For some reason, I spend a lot of weeknights lying in bed, obviously high, watching videos about planets in our solar system and indulging in the details of these bizarre places that no one inhabits. Sometimes that takes me to galaxies beyond our own, learning about planets that none of us ever will visit and could be the home to who knows what. 

When I hear Voidceremony, who are releasing their third album “Abditum,” I hear sounds that feel like they would be fitting accompanying these weird journeys I take into the stars. Their progressively minded death metal is alien and formless, like something that floated into our world from elsewhere, trying to shape hearts and minds. The band—guitarist/vocalist Wandering Mind (aka Garrett Johnson), guitarist The Archonoclast (Jayson McGehee), drummer Dylan Marks (Atheist-live), and their dual-headed bass beast of The Great Righteous Destroyer (Damon Good of Mournful Congregation, Stargazer, Cauldron Black Ram) and The Absent Deity (Ben Ricci)—can wow you with their finesse and creativity that they meld with their dark art, but they do so in a compact, abbreviated manner as compared to most in this sub-genre. In just under 30 minutes, your brain is tangled and your limbs are destroyed, leaving you wondering what strange force has overtaken you. 

“Intro – Inevitable Entropy” opens mystically, injecting a fantasy element, synth and strings combining and moving toward “Veracious Duality” the immediately pummels. The playing is tricky and immersive, guitars snarling and dizzying, roars punishing as soot smears your vision. The playing grows more propulsive, the rubbery bass jarring, a progressive assault reaching across and pulling you into the fray, ending on a frantic note. “Seventh Ephemeral Aura” has riffs trampling, vocals retching, and the tempo racing forward with energy. The playing trudges and crunches as the soloing spills over into a new dimension, feeling alien and strange. The bass vibrates the earth as leads sprawl, and everything comes to an adventurous end. “Dissolution” is a quick instrumental built with humidity, jazzy guitars, and a path that seems to meander into time.

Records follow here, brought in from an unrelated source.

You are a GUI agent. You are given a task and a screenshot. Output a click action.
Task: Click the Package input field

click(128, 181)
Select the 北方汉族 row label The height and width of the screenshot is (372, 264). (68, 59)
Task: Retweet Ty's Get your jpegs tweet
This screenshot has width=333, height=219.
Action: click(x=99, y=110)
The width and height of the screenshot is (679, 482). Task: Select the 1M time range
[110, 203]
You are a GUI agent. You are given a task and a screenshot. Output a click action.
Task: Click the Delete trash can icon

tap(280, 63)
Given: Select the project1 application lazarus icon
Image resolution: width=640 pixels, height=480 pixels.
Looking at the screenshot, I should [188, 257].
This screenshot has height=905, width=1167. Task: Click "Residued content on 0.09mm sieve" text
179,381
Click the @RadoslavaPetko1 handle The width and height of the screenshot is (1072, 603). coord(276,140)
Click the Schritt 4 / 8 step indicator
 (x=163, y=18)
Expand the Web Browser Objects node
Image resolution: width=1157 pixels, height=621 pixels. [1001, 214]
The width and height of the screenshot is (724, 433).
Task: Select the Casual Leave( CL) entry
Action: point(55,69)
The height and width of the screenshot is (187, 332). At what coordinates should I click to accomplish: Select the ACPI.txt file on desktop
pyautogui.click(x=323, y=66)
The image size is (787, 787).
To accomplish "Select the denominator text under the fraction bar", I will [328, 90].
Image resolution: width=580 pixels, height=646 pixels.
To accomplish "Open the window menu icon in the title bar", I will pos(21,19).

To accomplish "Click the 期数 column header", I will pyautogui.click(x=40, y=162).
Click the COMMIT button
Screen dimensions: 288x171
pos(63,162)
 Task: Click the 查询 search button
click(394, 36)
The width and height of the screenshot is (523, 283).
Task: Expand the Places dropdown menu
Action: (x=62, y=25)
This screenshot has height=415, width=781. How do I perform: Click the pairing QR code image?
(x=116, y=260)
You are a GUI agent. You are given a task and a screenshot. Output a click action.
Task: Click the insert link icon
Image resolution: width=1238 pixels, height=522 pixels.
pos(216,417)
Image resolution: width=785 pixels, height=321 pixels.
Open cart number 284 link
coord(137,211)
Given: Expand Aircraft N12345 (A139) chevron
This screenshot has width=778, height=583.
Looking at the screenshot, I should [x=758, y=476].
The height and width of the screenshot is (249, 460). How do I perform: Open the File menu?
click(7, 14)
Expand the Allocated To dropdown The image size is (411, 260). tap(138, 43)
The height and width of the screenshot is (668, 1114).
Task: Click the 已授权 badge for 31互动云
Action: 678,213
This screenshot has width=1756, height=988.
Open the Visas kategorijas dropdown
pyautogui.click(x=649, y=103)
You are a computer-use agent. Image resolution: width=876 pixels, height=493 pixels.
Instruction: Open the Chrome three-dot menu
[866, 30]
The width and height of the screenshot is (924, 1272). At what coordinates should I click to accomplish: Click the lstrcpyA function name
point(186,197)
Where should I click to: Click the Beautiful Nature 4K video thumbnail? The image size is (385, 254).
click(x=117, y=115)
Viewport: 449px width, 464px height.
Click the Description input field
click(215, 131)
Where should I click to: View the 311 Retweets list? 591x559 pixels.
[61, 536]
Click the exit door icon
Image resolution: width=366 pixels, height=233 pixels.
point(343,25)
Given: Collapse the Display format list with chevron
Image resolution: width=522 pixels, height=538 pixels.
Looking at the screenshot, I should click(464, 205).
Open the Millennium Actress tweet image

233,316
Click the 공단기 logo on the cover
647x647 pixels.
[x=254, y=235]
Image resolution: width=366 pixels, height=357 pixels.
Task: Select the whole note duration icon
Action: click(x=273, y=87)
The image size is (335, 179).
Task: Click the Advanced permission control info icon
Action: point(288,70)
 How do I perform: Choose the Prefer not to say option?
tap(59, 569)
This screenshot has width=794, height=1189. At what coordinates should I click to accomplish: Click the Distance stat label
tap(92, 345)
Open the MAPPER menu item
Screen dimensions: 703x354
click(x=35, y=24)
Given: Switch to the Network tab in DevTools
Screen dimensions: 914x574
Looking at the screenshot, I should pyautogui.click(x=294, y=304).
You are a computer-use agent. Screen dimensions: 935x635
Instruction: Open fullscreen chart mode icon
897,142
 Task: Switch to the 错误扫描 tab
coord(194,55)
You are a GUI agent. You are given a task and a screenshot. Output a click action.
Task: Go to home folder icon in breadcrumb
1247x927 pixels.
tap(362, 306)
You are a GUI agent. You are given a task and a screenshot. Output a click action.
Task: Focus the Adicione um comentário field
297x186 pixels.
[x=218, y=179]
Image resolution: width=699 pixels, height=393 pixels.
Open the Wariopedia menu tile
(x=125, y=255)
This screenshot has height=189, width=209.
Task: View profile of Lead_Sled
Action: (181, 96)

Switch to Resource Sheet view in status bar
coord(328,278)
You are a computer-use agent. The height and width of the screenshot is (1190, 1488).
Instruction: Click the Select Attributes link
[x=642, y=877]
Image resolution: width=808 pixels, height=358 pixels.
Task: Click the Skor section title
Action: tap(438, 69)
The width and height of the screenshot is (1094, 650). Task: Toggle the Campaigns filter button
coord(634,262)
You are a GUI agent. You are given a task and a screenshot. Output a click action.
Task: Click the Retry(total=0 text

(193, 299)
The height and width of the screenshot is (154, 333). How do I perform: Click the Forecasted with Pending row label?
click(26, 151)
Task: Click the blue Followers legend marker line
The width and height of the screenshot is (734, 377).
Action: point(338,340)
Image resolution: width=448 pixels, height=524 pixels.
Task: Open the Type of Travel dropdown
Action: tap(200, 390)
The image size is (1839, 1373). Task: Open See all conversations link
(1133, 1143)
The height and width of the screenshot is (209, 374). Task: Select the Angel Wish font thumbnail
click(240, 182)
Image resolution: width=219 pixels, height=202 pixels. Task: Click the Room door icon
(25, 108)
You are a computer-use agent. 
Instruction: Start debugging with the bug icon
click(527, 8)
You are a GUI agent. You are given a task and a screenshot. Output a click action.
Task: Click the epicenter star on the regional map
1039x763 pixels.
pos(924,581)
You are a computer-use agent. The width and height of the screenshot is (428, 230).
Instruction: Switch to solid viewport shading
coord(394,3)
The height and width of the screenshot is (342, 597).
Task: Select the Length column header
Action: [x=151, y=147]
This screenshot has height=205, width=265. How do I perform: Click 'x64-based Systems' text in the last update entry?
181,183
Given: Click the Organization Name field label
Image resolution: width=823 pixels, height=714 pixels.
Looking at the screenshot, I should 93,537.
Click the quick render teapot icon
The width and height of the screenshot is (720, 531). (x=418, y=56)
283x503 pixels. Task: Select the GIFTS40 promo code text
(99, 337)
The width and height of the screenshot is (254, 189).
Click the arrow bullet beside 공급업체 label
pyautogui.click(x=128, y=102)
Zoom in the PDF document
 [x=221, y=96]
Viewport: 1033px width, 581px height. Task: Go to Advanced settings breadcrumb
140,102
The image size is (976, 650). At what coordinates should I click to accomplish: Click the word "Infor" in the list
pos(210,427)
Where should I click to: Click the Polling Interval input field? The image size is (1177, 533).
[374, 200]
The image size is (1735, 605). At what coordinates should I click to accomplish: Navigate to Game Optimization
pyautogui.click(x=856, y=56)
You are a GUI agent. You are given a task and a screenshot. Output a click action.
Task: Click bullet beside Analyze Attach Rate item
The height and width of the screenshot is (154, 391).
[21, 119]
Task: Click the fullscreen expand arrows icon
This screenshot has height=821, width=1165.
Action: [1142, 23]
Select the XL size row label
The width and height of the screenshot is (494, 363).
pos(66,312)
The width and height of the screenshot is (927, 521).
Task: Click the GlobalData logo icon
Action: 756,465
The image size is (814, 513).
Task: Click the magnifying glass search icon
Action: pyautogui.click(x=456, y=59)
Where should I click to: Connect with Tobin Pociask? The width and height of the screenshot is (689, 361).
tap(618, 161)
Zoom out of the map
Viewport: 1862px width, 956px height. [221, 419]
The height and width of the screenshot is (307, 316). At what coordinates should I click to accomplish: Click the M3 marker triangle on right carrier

“Despair of Temporal Existence” is a brief, yet brutal beast, a death attack that delivers ferocious growls, bass trampling, and a deeper foray into abject ugliness. “Failure of Ancient Wisdoms” has the guitars confounding, fiery leads taking control, and the band digging in its collective claws, crushing with doses of speed. Atmosphere is infused as the band hits a start/stop lurch, and then fluid leads emerge and pull everything into oblivion. “Silence Which Ceases All Minds” is violent, instantly mashing with conviction, the leads lathering while exploring the outer edges of the universe. The playing electrifies more forcefully, punishing as the leads go off, and a channeled rage ends this riveting instrumental. “Gnosis of Ambivalence” blisters, dealing in speed and tenacity, growls carving into the ground, a tempered pace taking over before detonating. The guitar work blazes as the pace jolts, howls snarl, and a battering ram crashes into your chest. Closer “Outro – Elegy of Finality” brings an elegant, whirring finish to this record, bringing jangling keys and a frosty ambiance that rests deep in the cosmos.

Voidceremony manage to combine the ideas, insane ability, and creativity most bands of this ilk would stretch over 70 minutes into a compact journey that’s over in a little less than 30 minutes on “Abditum.” This is a real mind-melter, but it’s one that won’t leave you sifting through a million twists and turns to get to the point, fun as that may be. This is progressive death in digestible chunks that are just as satisfying and don’t leave behind bloat.